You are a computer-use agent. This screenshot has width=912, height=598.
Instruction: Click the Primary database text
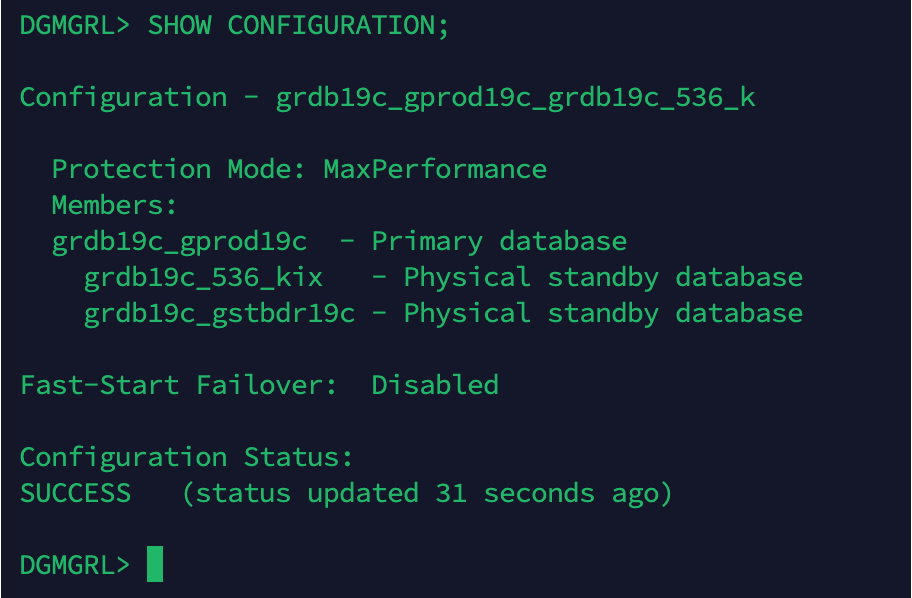(499, 241)
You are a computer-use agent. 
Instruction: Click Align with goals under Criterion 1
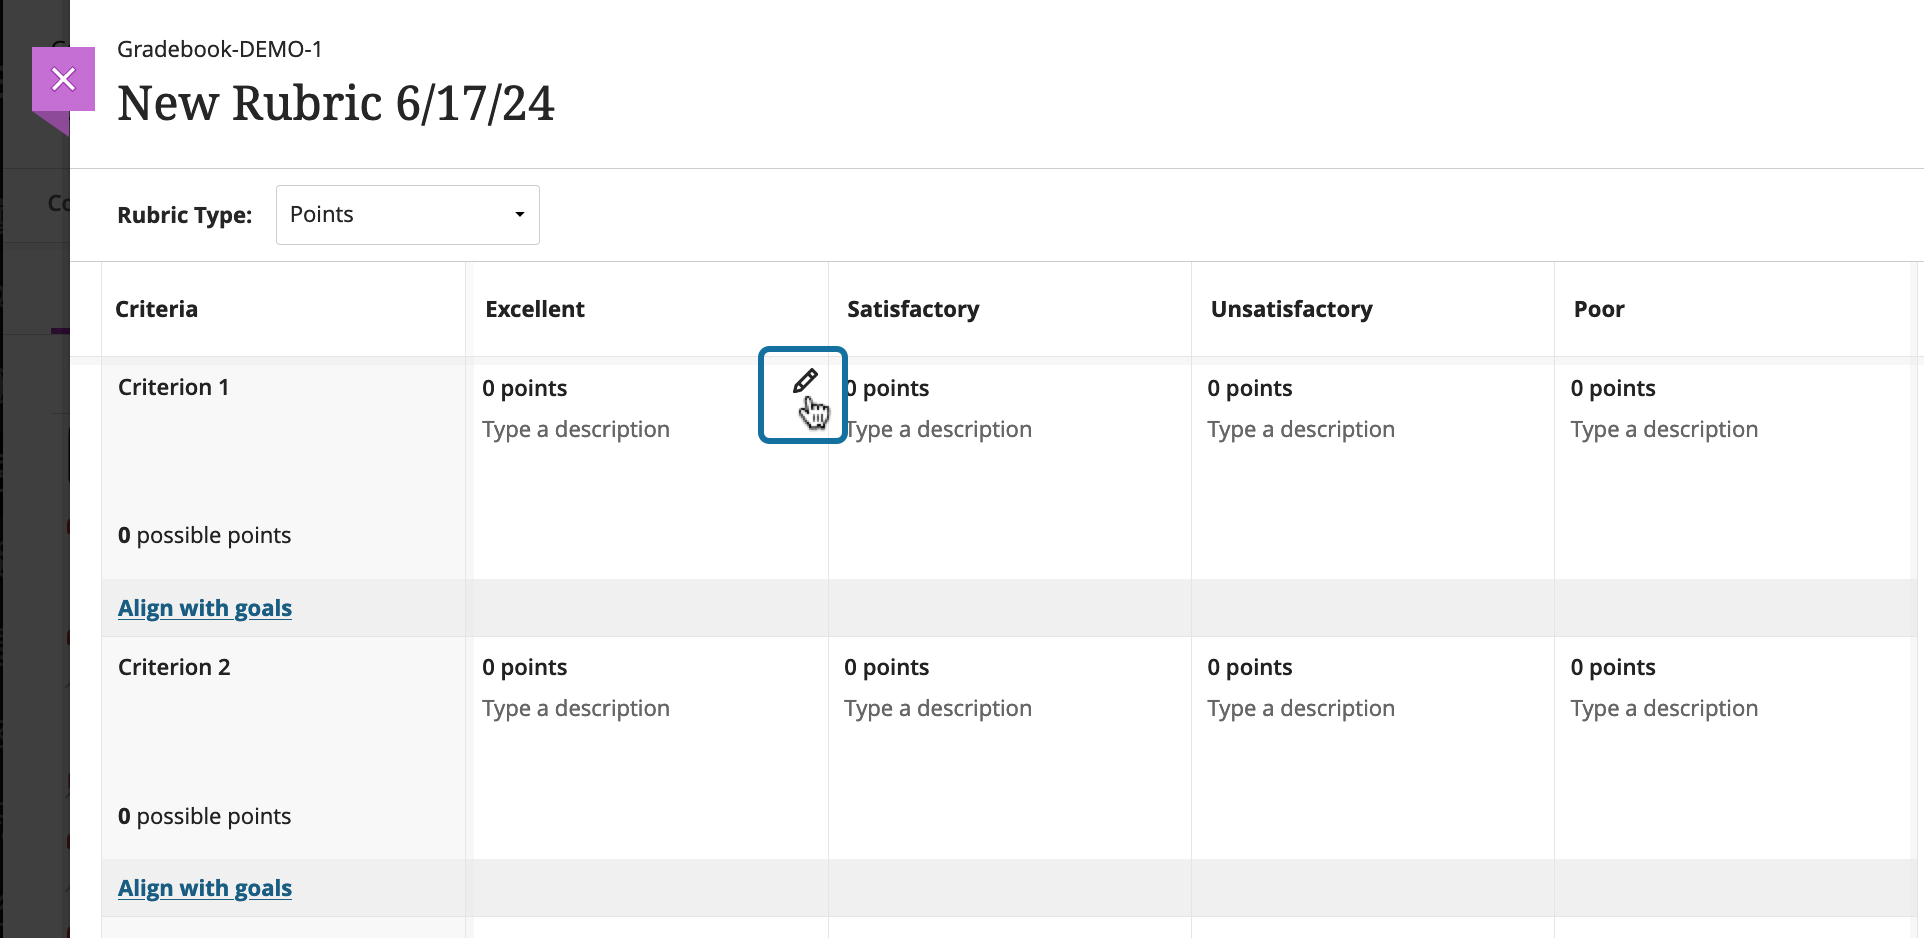[x=205, y=608]
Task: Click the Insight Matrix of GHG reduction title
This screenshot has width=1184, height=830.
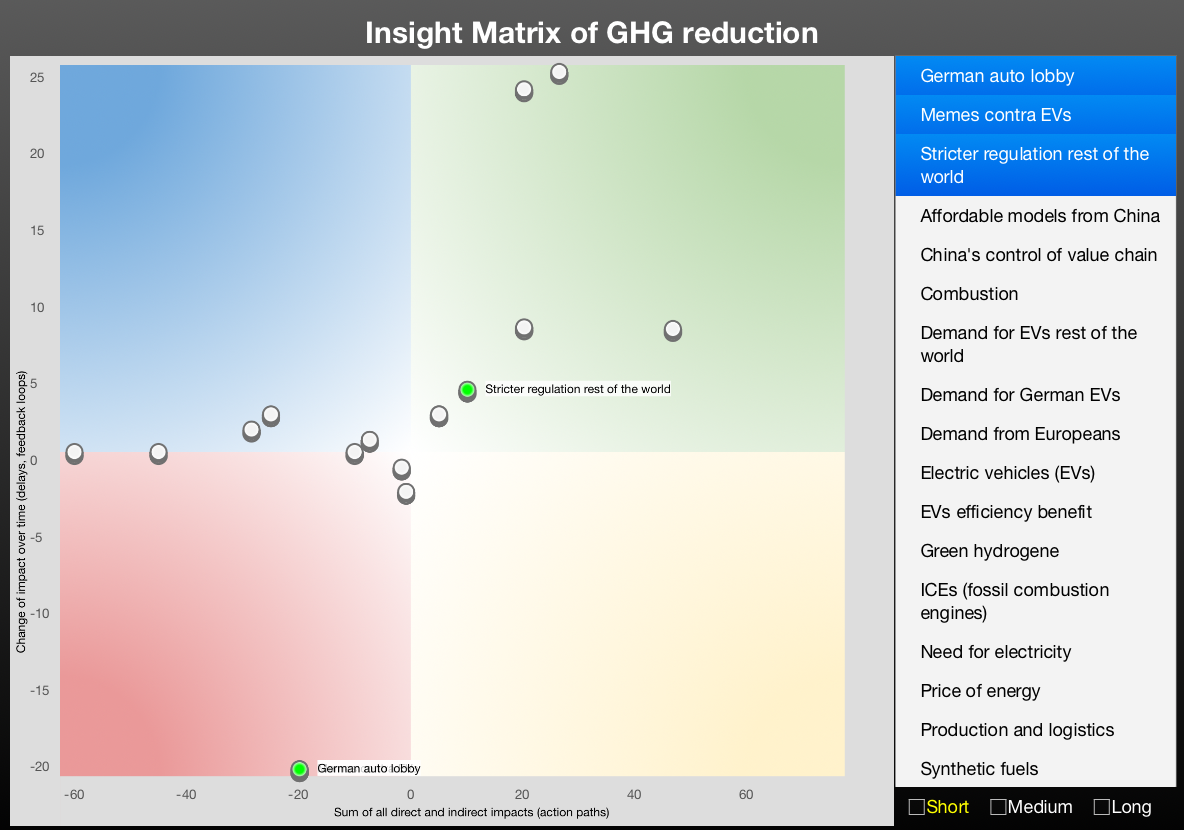Action: 592,32
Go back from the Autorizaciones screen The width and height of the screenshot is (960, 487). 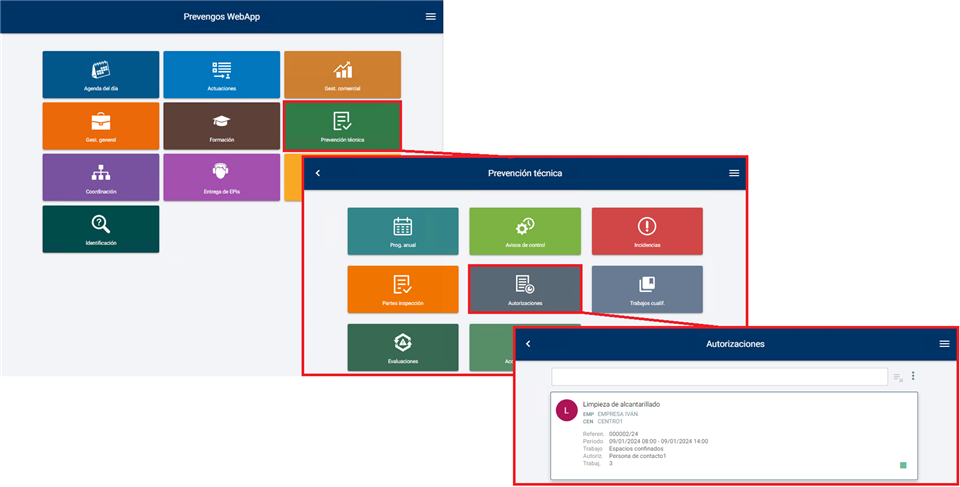click(x=528, y=344)
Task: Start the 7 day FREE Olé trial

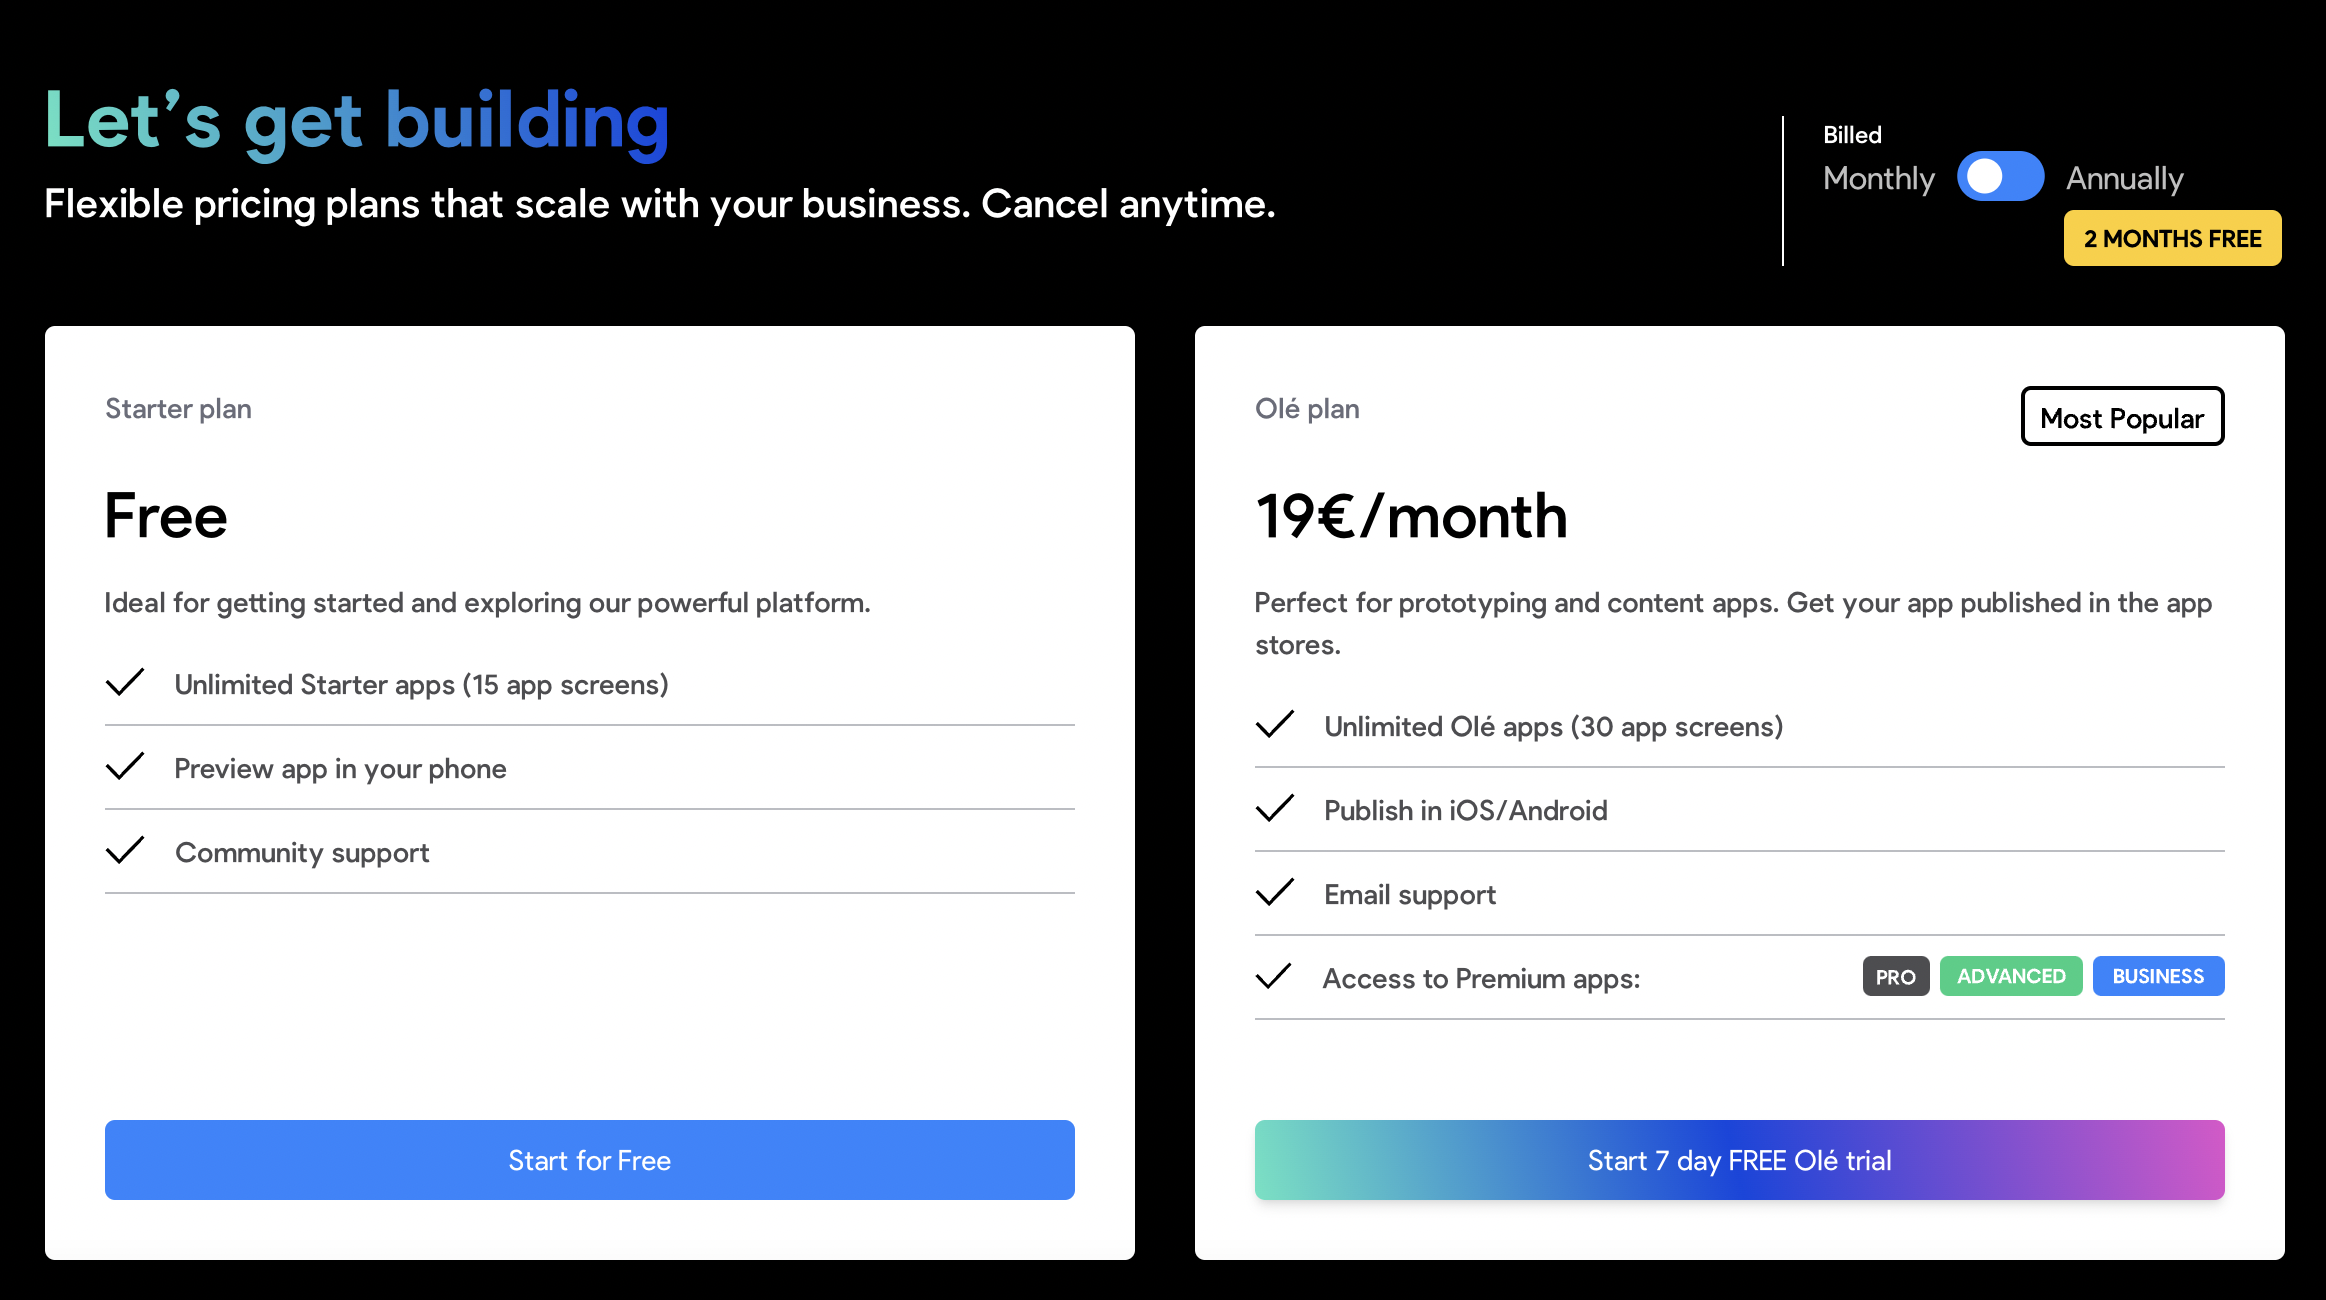Action: pos(1739,1160)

### Task prompt
With "computer" as the word to match, copy each line of the records that has it.

### Output of the exercise
You are a computer-use agent. This screenshot has width=912, height=598.
You are a computer-use agent. 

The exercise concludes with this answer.